Weinbender’s friends saw that he was upset and reminded him of the music festival he used to plan while working for his college radio station, the MAC Rock or Mid Atlantic College Rock festival. They decided they would put on a punk rock festival in Gainesville.


Weinbender said he couldn’t get a loan, so he went back to Virginia and asked his divorced parents for $500 each, promising to pay them back after his festival succeeded. A couple of friends helped him. They made their own ticketing platform instead of paying Ticketmaster’s fees. They called old friends in the punk rock scene. Eventually, they booked about 60 bands over a two-day period in small local venues, most of which no longer exist, during UF’s spring break.


Weinbender lost half the money loaned from his parents in that first FEST, but it was fun. Only a couple hundred people came, but he said they all begged him to do it again.


Do it again! Do it again! It’s only going to get better if you do it again. That’s what Weinbender remembers his friends kept saying.


He didn’t even wait a year. In October, on the weekend of the Florida versus Georgia football game, he tried again. Almost all the original FEST attendees came back, most of them with friends. This time, Weinbender said FEST 2 made back that $500 lost the first time. He’s been holding FEST on the same weekend ever since.
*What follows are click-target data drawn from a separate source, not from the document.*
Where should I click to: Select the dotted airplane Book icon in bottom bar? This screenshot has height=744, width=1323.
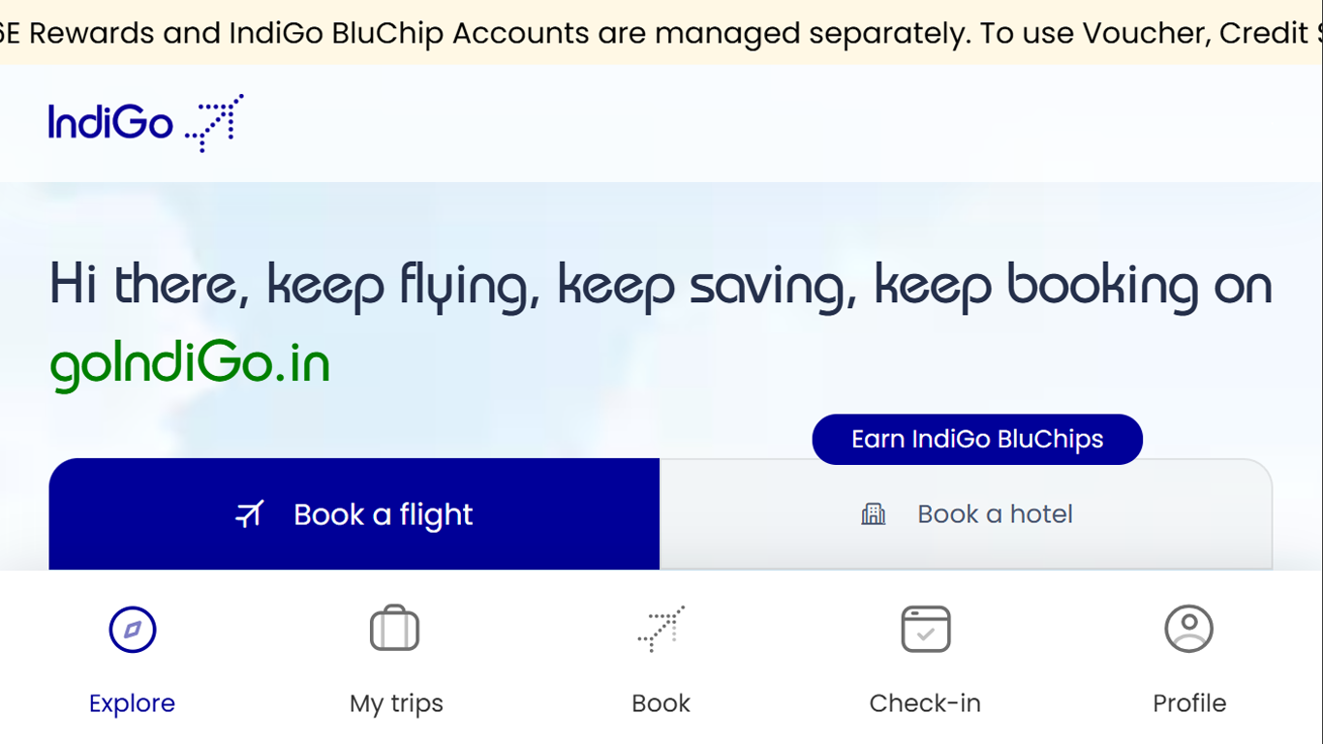pos(662,629)
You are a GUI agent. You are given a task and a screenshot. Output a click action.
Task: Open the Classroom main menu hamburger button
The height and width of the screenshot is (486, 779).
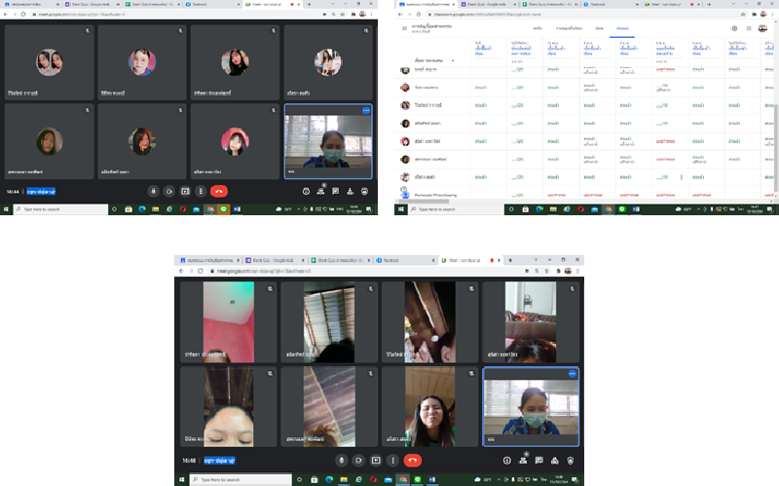405,28
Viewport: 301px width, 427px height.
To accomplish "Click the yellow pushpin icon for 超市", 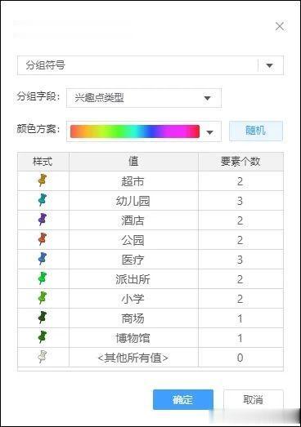I will pyautogui.click(x=43, y=180).
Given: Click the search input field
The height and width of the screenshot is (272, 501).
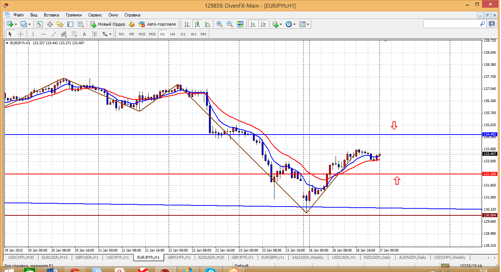Looking at the screenshot, I should [x=451, y=24].
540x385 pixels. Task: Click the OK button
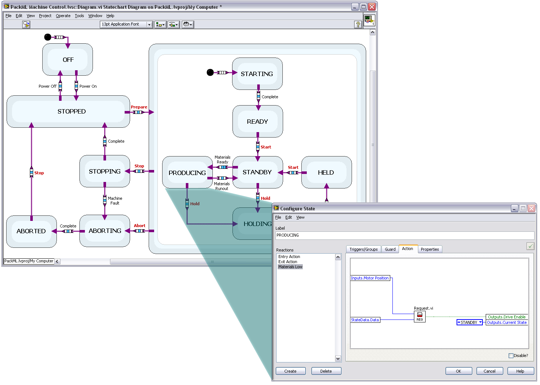coord(458,371)
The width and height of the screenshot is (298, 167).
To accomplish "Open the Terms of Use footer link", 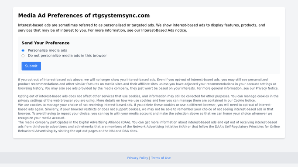I will coord(161,158).
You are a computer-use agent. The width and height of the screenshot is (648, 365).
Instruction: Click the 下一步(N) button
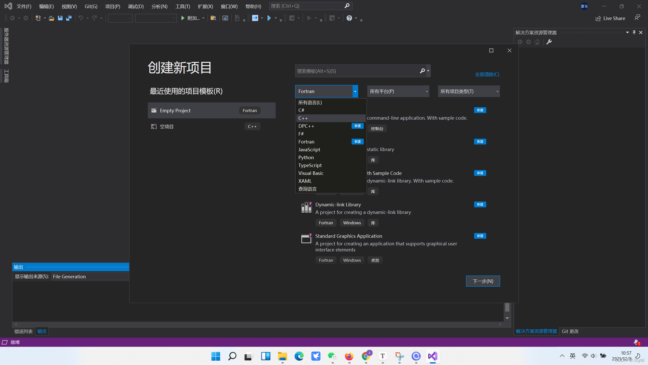tap(483, 281)
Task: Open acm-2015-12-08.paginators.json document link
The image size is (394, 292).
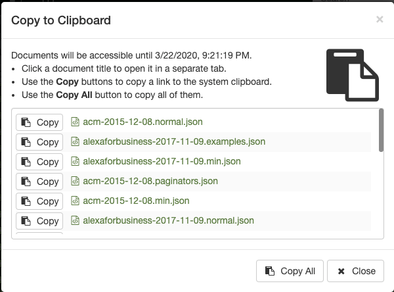Action: coord(150,181)
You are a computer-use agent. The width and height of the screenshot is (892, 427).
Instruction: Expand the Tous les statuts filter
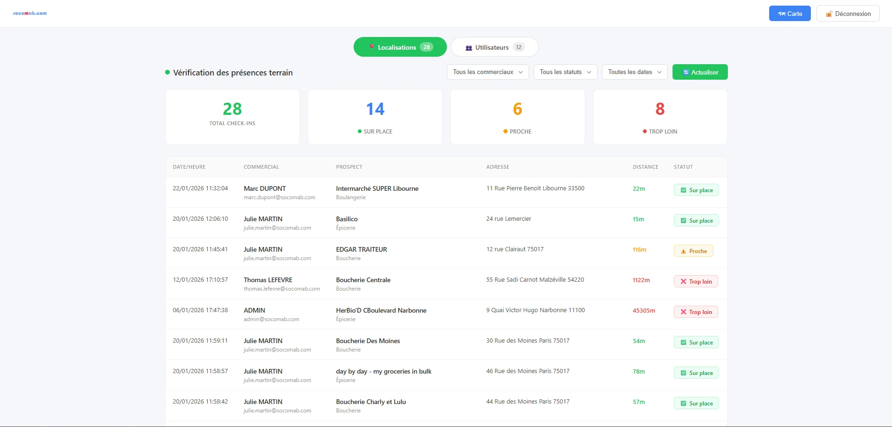pos(565,72)
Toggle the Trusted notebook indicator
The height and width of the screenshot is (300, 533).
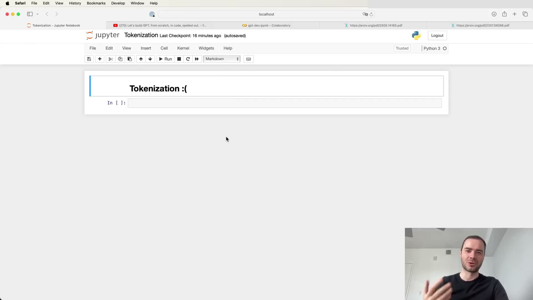pos(402,48)
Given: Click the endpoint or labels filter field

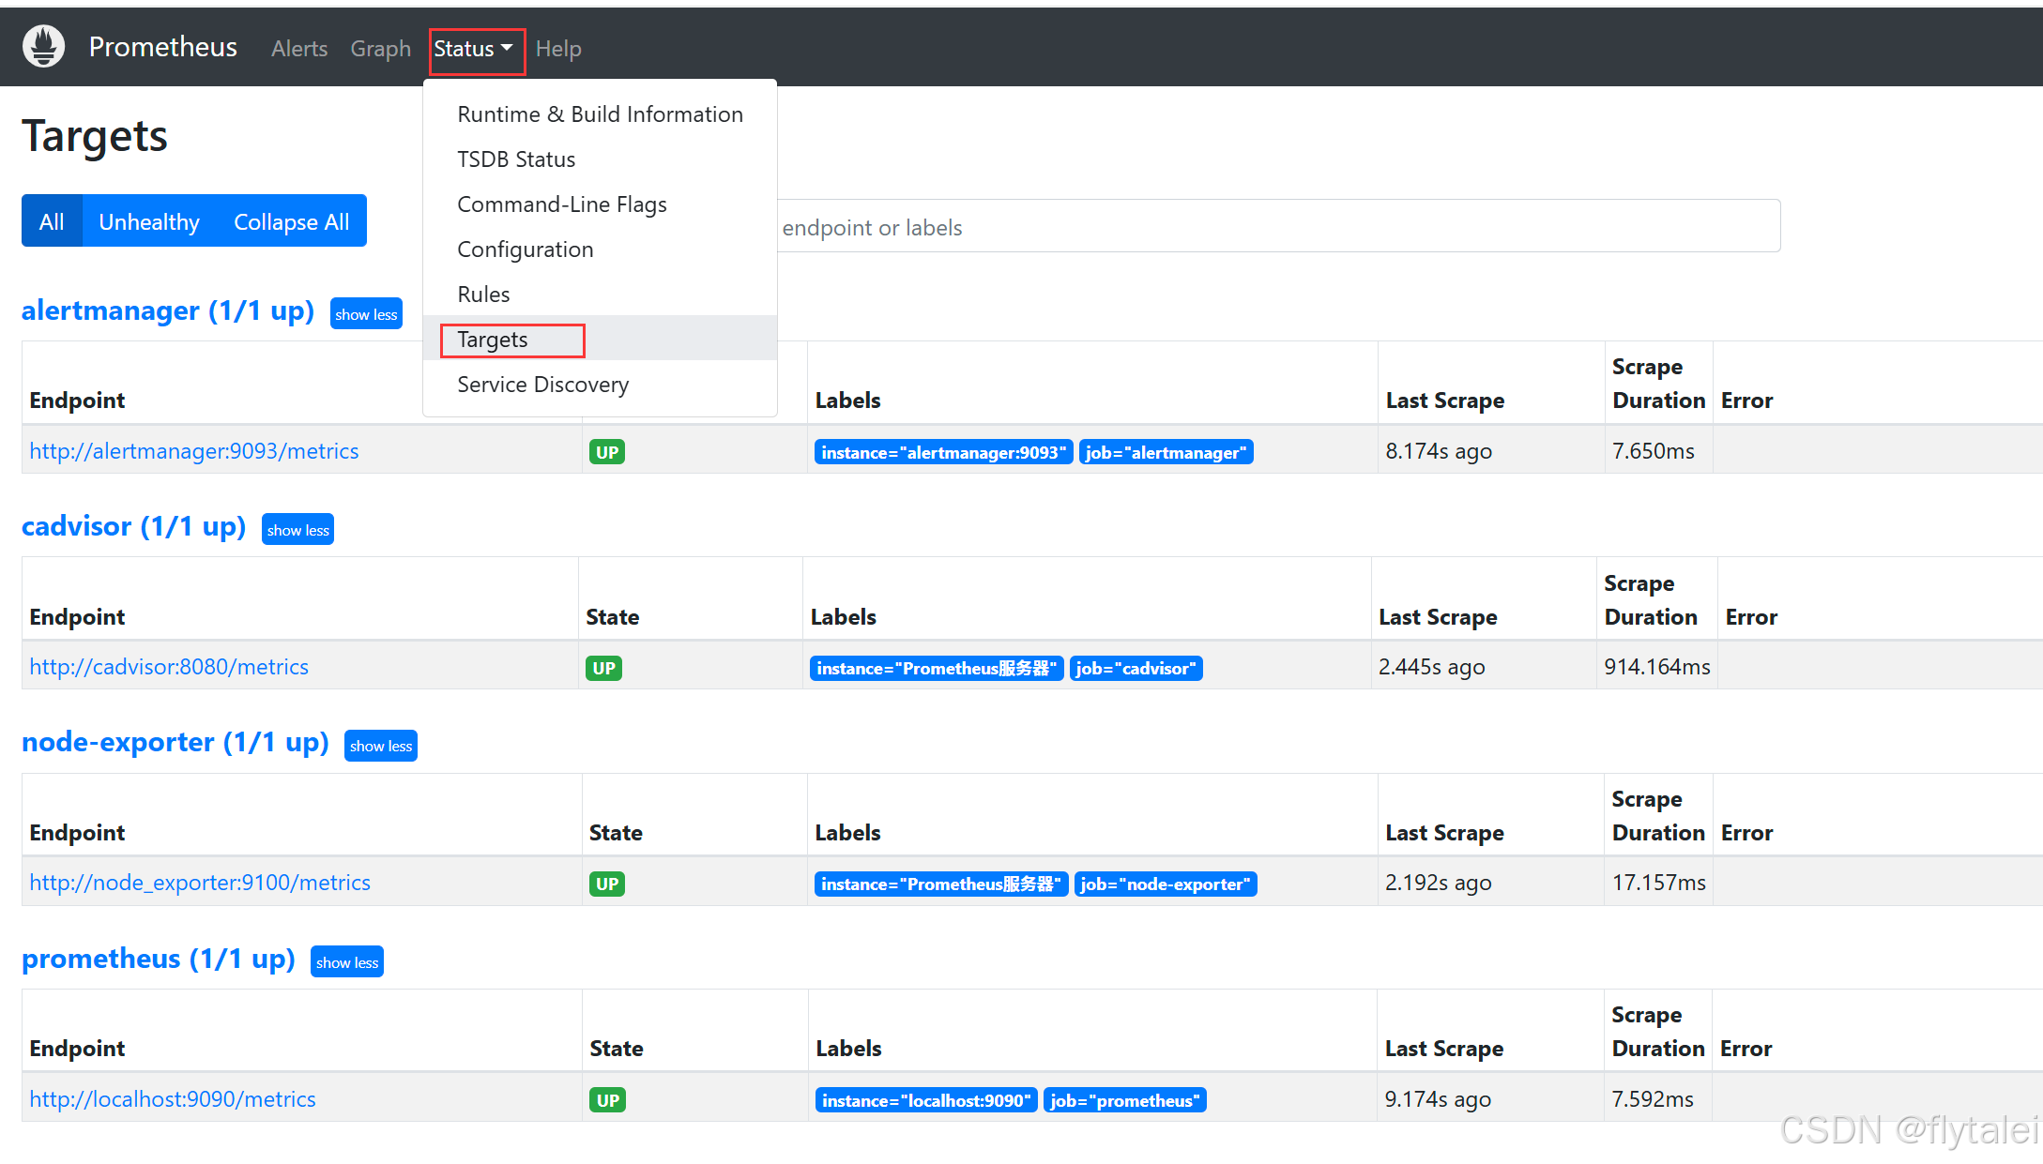Looking at the screenshot, I should 1276,227.
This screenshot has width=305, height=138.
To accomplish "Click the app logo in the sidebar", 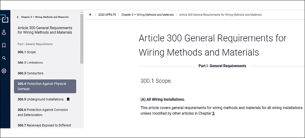I will (4, 19).
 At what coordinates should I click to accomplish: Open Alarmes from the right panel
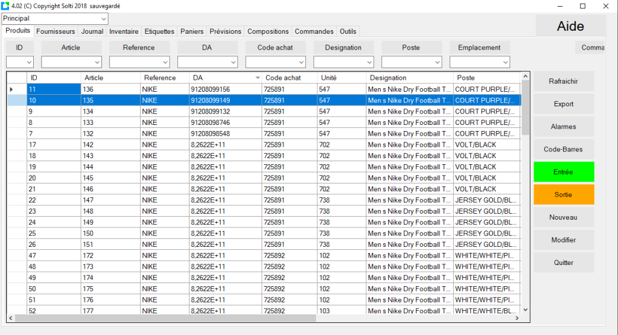click(x=564, y=127)
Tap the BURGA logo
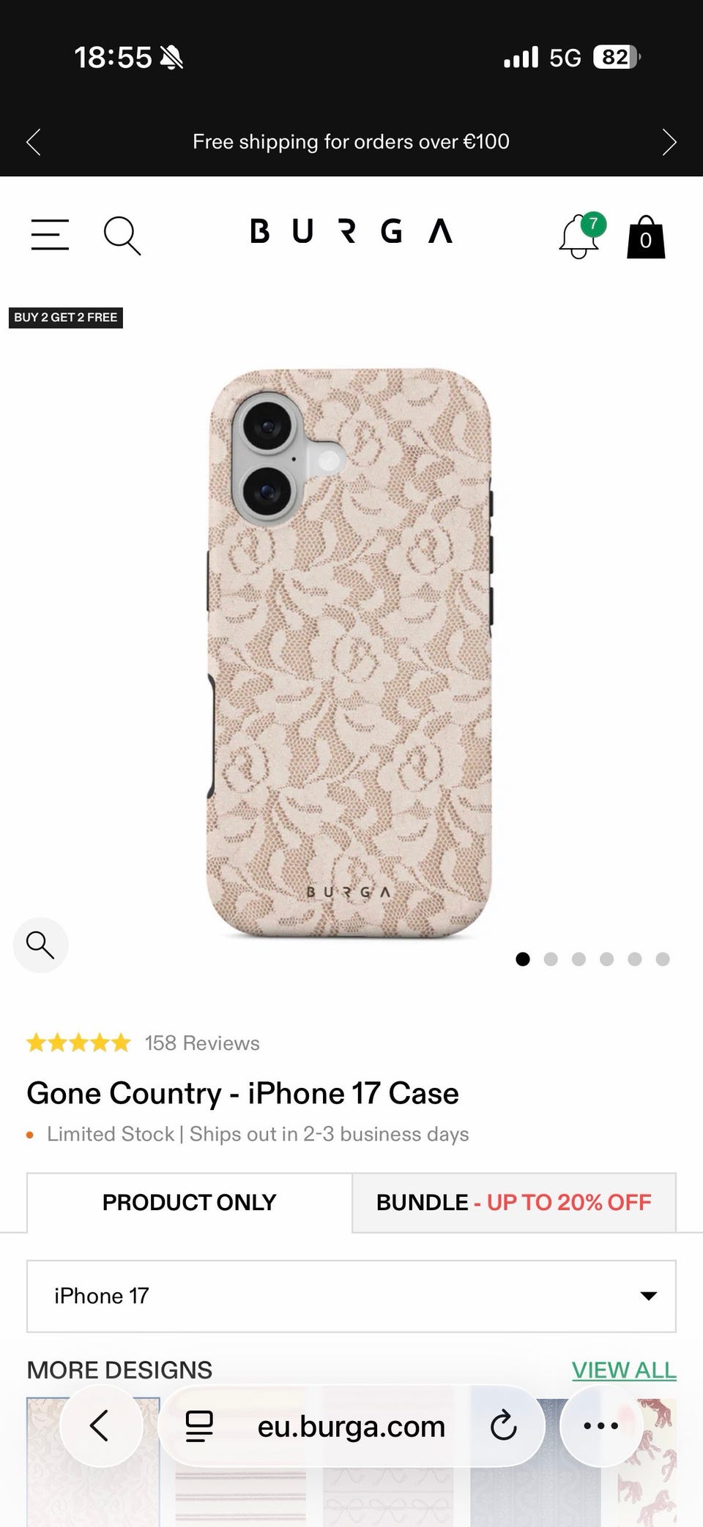This screenshot has height=1527, width=703. pos(352,231)
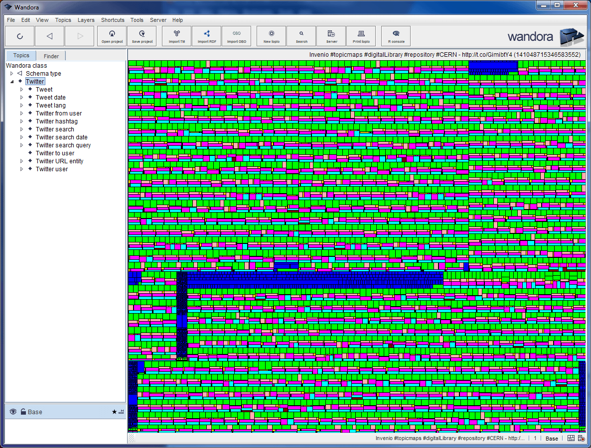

The next year was the first time FEST had an attendee from overseas. Weinbender remembers doing registration with his friend PJ who leaned over and whispered “I think that’s the German!”


Weinbender said they freaked out. They bought the man from Germany round after round of beers and were soon fast friends. FEST 4, he came back, this time with two of his friends. The next year, he came again, this time with 12 friends. One of those 12 met his wife at that fifth FEST. They got married and he now lives in Gainesville.


That’s why FEST doesn’t have an advertising budget. Because, according to Weinbender, word-of-mouth is the best advertisement anyone can have. He said he wants everyone who comes to FEST to have such a great time that they never shut up about it, so their friends feel the need to come back with them the next year.


“We’re not looking to really grow. Fest is this size,” Weinbender said. “As long as we can keep doing it and everyone is happy, we will. I’m looking to just sustain and keep my people happy.”


People who keep coming back to FEST are family to Weinbender. He said each year is like a reunion.


According to him, there’s never been a fight at FEST and arrests are extremely rare. He said most of the interactions FEST has with the Gainesville Police Department are foreign attendees who, after a few too many beers, forget that in America, they’re not allowed to walk the streets with an opened container.


After FEST 10, the city surveyed local businesses asking what their thoughts were on FEST, and all but one, which Weinbender called a “foo foo restaurant that’s already closed,” endorsed the event. Even though they look like a bunch of “punks,” the FEST crowd is much more tame than those brought in by game days in the Swamp, Weinbender said.


Since FEST 10, Weinbender’s been able to live off FEST’s revenue with a couple odd jobs. The two months after the event are dedicated to what Weinbender calls “clean up,” which is mostly accounting and making sure everyone is happy. In December, he throws a Christmas party for his approximately 50-person staff. There, he asks them to pitch charities where he’ll donate leftover profits. Then, he starts planning for the next year.


When you ask Weinbender to name his favorite FEST performers, he throws up his arms and asks how he’s supposed to choose. Some of the bands are close friends, like the Menzingers who are performing at FEST for their 11th time this year. Some are “scores” he’s been badgering to come forever, like Get Up Kids who are playing at FEST for the first time this year, but who he booked as a tiny band 20 years ago at MAC Rock. Some are just new bands whose music he loves.


It seems suspicious, like he’s trying to be political and avoid hurting anyone’s feelings, but watching Weinbender talk about each band and his FEST family, it’s difficult not to feel his excitement and genuine love.


“It’s the same reason I worked for a radio station. Same reason we made mixtapes for our friends as kids,” Weinbender said. “If you care about music you want to share it.”